No se necesita ser un lingüista y hablar francés, japonés, alemán o español, pero sí se necesita comprender el lenguaje divino y ser capaz de recibir mensajes de los cielos.
No se necesita ser orador, porque Dios puede crear los suyos. Él puede presentar sus mensajes divinos a través de hombres débiles hechos fuertes. Recordad cuando El sustituyó la sosegada y tímida voz de Moisés por una voz potente y que también le dio al joven varón Enoc el poder de hacer temblar a los hombres en su presencia, porque Enoc caminaba con Dios, al igual que Moisés.

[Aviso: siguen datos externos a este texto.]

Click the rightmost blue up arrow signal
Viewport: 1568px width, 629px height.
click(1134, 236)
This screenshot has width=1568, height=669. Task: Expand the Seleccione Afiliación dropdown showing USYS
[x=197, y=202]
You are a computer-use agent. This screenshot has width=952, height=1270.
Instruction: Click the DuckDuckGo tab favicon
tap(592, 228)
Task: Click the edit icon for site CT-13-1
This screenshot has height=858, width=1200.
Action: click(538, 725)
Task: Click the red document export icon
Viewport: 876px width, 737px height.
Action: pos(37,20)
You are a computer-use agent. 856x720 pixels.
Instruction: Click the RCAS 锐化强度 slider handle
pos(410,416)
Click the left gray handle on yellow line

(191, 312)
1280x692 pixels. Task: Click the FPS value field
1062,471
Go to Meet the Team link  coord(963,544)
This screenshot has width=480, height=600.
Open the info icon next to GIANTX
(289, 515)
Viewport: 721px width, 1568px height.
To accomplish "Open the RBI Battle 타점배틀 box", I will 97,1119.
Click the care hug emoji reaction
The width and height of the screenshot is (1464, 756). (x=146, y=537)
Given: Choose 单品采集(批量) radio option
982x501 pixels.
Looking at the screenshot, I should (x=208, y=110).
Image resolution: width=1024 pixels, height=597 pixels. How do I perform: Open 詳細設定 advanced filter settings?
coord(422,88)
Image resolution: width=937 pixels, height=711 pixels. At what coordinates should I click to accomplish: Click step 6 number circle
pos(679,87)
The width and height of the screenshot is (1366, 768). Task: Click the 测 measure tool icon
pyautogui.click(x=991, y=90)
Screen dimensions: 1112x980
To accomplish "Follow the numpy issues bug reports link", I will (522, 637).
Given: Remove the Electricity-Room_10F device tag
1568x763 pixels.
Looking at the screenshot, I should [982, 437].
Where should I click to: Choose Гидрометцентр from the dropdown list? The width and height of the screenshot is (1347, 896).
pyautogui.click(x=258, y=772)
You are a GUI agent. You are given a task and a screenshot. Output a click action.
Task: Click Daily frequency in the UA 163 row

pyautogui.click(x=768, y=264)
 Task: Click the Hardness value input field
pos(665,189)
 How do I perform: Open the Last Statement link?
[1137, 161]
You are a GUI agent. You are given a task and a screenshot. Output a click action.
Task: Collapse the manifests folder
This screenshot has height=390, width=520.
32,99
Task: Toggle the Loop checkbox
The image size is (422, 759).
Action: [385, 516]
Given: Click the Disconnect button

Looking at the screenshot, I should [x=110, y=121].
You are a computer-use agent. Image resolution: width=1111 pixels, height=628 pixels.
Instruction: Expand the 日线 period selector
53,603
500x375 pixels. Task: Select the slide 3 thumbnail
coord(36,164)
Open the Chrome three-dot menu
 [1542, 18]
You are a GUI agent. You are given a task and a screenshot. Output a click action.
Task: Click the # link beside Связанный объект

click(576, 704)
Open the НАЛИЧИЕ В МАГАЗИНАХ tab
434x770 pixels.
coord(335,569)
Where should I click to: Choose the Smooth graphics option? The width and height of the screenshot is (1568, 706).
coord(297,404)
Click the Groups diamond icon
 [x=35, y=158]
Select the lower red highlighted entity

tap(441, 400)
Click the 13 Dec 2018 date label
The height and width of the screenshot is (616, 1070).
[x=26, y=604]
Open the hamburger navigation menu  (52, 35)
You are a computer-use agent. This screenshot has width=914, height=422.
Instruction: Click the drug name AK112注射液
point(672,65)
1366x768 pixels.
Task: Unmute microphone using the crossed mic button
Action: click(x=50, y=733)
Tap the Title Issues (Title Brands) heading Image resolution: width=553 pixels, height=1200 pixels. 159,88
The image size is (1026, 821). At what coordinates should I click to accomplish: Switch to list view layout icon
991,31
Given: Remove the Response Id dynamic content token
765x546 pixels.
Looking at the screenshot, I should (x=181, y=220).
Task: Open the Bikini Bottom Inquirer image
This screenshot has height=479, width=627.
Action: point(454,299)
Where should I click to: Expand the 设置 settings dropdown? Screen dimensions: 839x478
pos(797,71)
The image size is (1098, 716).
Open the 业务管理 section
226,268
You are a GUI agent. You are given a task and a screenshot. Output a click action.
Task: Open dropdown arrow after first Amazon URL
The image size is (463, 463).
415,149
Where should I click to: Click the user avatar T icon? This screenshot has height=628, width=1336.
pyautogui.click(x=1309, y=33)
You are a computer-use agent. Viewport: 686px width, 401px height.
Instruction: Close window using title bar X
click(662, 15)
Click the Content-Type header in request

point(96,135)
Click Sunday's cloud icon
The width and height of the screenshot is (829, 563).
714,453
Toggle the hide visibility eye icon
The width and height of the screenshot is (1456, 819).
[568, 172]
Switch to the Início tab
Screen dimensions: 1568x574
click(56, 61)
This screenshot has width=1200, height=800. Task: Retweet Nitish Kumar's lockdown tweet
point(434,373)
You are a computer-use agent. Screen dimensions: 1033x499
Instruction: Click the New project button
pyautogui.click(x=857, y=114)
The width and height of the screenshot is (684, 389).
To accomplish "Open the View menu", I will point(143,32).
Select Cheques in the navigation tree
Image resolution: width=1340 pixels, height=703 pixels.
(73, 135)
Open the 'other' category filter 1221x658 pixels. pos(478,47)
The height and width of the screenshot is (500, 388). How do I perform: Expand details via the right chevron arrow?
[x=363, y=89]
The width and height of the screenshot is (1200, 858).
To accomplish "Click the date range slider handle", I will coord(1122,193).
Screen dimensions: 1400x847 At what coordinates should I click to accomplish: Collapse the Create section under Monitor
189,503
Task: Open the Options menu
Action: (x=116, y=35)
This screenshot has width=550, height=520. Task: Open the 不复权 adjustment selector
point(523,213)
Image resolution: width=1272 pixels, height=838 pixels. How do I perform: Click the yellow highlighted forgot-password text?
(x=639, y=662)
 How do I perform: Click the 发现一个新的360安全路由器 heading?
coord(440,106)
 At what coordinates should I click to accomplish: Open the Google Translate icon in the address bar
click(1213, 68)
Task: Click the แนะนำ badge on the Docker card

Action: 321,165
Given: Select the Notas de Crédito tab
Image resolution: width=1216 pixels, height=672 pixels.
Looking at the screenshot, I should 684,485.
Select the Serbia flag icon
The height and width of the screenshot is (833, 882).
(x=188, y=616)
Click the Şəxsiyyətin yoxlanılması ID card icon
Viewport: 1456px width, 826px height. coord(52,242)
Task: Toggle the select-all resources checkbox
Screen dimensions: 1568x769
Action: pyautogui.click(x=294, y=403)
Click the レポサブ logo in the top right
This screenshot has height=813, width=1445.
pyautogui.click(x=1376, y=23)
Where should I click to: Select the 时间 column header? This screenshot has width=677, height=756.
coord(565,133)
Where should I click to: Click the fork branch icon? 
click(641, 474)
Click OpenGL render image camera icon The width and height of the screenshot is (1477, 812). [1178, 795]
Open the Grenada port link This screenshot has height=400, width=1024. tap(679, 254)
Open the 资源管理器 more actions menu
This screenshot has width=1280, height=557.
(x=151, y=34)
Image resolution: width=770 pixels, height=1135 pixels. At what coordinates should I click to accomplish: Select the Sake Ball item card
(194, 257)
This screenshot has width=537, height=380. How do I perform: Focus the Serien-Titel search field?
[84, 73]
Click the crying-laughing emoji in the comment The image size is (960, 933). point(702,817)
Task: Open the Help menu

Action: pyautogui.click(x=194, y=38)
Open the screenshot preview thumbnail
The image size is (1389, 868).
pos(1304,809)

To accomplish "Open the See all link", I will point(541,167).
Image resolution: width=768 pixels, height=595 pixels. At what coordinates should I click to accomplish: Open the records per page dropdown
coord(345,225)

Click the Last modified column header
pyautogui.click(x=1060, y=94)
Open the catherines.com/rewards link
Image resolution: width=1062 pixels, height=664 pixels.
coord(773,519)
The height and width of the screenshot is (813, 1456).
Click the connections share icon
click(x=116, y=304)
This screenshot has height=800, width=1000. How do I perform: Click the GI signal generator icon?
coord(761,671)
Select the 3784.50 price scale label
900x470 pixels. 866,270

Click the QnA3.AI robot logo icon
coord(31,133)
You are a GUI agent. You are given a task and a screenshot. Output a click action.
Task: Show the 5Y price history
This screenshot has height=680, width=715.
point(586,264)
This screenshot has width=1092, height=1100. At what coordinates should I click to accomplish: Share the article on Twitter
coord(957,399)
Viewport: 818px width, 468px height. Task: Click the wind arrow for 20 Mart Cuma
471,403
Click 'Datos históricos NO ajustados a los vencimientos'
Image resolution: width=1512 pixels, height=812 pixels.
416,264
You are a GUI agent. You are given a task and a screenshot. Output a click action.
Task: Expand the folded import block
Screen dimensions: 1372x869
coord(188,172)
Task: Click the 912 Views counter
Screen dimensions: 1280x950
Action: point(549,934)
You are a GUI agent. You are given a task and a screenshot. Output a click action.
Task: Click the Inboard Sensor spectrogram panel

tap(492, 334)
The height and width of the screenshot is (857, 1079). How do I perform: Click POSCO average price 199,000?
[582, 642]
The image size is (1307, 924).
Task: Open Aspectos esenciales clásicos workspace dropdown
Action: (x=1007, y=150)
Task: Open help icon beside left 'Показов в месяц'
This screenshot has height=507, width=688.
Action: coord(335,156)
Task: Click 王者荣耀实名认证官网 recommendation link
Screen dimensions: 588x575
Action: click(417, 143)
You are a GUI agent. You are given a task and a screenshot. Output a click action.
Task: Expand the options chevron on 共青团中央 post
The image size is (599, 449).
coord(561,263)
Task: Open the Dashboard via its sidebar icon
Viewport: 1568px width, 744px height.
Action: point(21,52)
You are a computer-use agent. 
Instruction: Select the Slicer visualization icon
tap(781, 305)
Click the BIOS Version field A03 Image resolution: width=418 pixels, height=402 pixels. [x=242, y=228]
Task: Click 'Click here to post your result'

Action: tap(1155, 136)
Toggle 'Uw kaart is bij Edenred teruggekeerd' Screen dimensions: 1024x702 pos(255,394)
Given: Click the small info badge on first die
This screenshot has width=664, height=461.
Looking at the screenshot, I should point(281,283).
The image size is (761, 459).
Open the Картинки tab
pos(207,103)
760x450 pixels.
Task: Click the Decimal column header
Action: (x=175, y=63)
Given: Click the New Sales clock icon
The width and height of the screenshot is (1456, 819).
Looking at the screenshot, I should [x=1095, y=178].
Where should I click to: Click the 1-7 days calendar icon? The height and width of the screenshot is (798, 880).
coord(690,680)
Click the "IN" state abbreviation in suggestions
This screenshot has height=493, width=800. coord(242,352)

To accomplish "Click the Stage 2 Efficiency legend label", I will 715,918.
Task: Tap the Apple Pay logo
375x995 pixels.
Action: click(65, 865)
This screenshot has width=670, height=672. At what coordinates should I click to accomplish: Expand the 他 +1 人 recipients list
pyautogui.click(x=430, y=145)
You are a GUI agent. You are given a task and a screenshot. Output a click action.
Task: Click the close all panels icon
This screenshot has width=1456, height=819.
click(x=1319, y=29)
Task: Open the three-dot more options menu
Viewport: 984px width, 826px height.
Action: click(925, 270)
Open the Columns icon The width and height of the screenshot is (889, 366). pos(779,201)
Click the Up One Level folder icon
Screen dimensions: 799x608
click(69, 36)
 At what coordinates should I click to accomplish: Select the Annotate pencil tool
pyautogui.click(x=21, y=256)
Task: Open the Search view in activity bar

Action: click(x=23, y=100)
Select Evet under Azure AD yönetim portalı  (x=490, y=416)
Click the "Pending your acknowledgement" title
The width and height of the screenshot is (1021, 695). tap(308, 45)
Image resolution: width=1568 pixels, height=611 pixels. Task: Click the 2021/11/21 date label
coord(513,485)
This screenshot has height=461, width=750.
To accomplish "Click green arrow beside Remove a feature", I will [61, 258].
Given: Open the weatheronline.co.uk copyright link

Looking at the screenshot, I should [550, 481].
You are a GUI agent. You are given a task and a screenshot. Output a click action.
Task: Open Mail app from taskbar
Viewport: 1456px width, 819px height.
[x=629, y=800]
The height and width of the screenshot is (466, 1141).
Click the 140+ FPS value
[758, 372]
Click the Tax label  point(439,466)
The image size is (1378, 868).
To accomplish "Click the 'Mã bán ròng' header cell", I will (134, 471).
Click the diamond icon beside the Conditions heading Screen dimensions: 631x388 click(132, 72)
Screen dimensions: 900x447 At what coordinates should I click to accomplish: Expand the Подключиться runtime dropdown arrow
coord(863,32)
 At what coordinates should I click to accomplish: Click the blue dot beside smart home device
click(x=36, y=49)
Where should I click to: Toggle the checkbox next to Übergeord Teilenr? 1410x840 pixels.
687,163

El Señor ha dicho: “. . . sea por mi propia voz o por la voz de mis siervos, es lo mismo”. (DyC 1:38.)
Lo que el mundo necesita es un profeta-líder que dé el ejemplo —que sea limpio, lleno de fe, que posea atributos divinos, que tenga un nombre sin tacha, que sea un esposo amado por los suyos y un verdadero padre.
Un profeta necesita ser algo más que sacerdote, ministro o élder. Su voz se convierte en la voz de Dios para revelar nuevos programas, nuevas verdades y resoluciones. No puedo decir que sea siempre infalible, pero sí necesita ser reconocido por Dios y estar investido de Su autoridad. El Profeta de Dios no es ningún impostor, como numerosas personas que arbitrariamente asumen posiciones sin ser designadas ni contar con ninguna autoridad. El Profeta debe hablar como el Señor, “como quien tiene autoridad, y no como los escribas». (Mateo 7:29.)
Debe tener el valor suficiente para declarar la verdad aun contra el clamor popular que demanda la disminución de restricciones. Debe estar seguro de su llamamiento divino, de su ordenación celestial y de su autoridad para llamar a otros a servir, de ordenar a los grados del sacerdocio y de delegar llaves que abran puertas eternas.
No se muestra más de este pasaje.